設問②「働くうえで重要だと感じている事」に対しては、回答順位に、昨年との違いはないものの、「仕事がこなせる能力」の回答率が若干だが上昇している(14年度39%、15年度43%)。昨年2位の「同期や先輩との良好な関係」からポイントが移行しているのだが、ここでも知識を得たいという傾向が伺える。

今年追加した設問⑥「将来、海外で働きたいか」の回答が、「スキルが身に付いたら働きたい」に集中した(45%)ことからも、現在の立場を一種の学びの期間と認識していることが分かる。なお、彼らの概念の軸が個人主義で、自らの成長に最も関心があることも同時に汲み取る事ができ、かつての若者にあった、やみくもなチャレンジ精神と会社への貢献意識は今はもう薄いと言ってよい。
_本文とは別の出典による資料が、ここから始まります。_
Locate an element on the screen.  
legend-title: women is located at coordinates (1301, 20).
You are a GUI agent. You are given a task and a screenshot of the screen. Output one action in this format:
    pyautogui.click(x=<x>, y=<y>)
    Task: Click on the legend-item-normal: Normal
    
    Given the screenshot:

さて興味深いのが、設問③「仕事をする上でのモチベーション」に対して、「給与・昇給・昇格」の回答が昨年比4.8%増であったことだ。劇的な社会変化のない1年であり、各設問の回答が昨年と近似値である中、ことさらに現実的な「金銭」に関する項目に、回答率の上昇があったのは特徴的だと言える。回答者は全体の11.9%で少数派だが、講師所感で目標設定の低さを指摘された彼らの中に、

仕事や能力の対価として、給与をあげる受講者がいる事を頼もしく感じる。

知識を得ることに高い意識をもって臨める2015年度新入社員だが、一方で、講師所感による受講者の弱みからは、それを体現していく実行力と、失敗を恐れない挑戦意欲はまだまだ不十分な事がわかる。
社会人は成長し続けながらも、成果が求められることを認識し、スピード感をもって、その期待に応えていかなければならない。
ビジネスは冒険で、答えは一つではない。これから船出しようとする彼らにも、高い波や壁があり、また数えきれないチャンスが待ち受けている。挑戦と実行を繰り返しながら、様々な正解を導き出して欲しい。